Primary central nervous system lymphoma (CNSL) is a rare, aggressive non-Hodgkin lymphoma confined to the CNS. Although radiation and chemotherapy, particularly high-dose methotrexate (HD-MTX), are effective treatments, the relapse rates remain high, prompting the exploration of novel therapeutic options. Ibrutinib, an irreversible Bruton tyrosine kinase (BTK) inhibitor, has shown promise in various B-cell malignancies, including CNSL.

OBJECTIVES

This systematic review and meta-analysis aimed to evaluate the safety and efficacy of ibrutinib in the treatment of CNSL, focusing on overall response (OR), complete response (CR), partial response (PR), progression-free survival (PFS), overall survival (OS), and adverse events.

METHODS

A comprehensive search of the PubMed, Google Scholar, and Scopus databases was conducted.
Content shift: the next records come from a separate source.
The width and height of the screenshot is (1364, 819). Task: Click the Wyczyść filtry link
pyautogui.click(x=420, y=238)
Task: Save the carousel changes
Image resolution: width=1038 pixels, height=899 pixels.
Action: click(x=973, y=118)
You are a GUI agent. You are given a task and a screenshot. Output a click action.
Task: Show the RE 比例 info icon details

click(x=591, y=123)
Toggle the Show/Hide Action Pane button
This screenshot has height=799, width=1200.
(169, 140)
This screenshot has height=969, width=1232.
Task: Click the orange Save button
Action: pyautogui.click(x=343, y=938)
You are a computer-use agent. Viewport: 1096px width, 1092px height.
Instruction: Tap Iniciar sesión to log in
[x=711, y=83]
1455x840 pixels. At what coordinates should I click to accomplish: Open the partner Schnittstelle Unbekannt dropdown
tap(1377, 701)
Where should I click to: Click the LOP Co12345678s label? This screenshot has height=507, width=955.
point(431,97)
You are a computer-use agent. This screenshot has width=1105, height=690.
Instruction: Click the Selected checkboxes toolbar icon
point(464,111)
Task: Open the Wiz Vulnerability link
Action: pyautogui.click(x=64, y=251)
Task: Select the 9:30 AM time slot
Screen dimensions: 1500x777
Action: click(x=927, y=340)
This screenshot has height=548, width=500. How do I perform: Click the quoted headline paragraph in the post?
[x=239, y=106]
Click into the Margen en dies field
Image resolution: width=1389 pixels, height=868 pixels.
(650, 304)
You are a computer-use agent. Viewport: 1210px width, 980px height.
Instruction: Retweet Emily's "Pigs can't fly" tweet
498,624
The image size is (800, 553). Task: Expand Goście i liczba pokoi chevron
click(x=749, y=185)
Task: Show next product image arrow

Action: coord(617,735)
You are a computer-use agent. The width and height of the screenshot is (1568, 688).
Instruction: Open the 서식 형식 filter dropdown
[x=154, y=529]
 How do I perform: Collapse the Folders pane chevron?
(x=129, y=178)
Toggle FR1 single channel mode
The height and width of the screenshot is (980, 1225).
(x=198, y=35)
The included studies were prospective and retrospective studies focusing on ibrutinib as monotherapy or in combination with CNSL. Data extraction and quality assessment were independently performed by two reviewers, and statistical analyses were conducted using R version 4.4.0.

RESULTS

Fourteen studies (eight cohort studies and six clinical trials) involving 784 patients were included. The median age was 61 years, with nearly equal sex distribution. The meta-analysis for CNSL, the partial response rate was 29.52 %, complete response rate was 49.19 %, and overall response rate was 72.11 %. For PCNSL, the partial response rate was 20.85 %, complete response rate was 48.13 %, and overall response rate was 66.92 %. For SCNSL, the partial response rate was 29.42 %, complete response rate was 44.64 %, and overall response rate was 66.82 %. Significant heterogeneity was observed in some comparisons. There were no significant differences in the efficacy of ibrutinib between CNSL subtypes.

CONCLUSIONS

Ibrutinib shows promising efficacy in improving partial and complete response rates in CNSL. The substantial heterogeneity observed underscores the need for further well-designed studies to confirm these findings and explore the optimal use of ibrutinib in CNSL treatment protocols. Future trials should consider comparing ibrutinib to standard therapies and investigate its long-term efficacy and safety profile.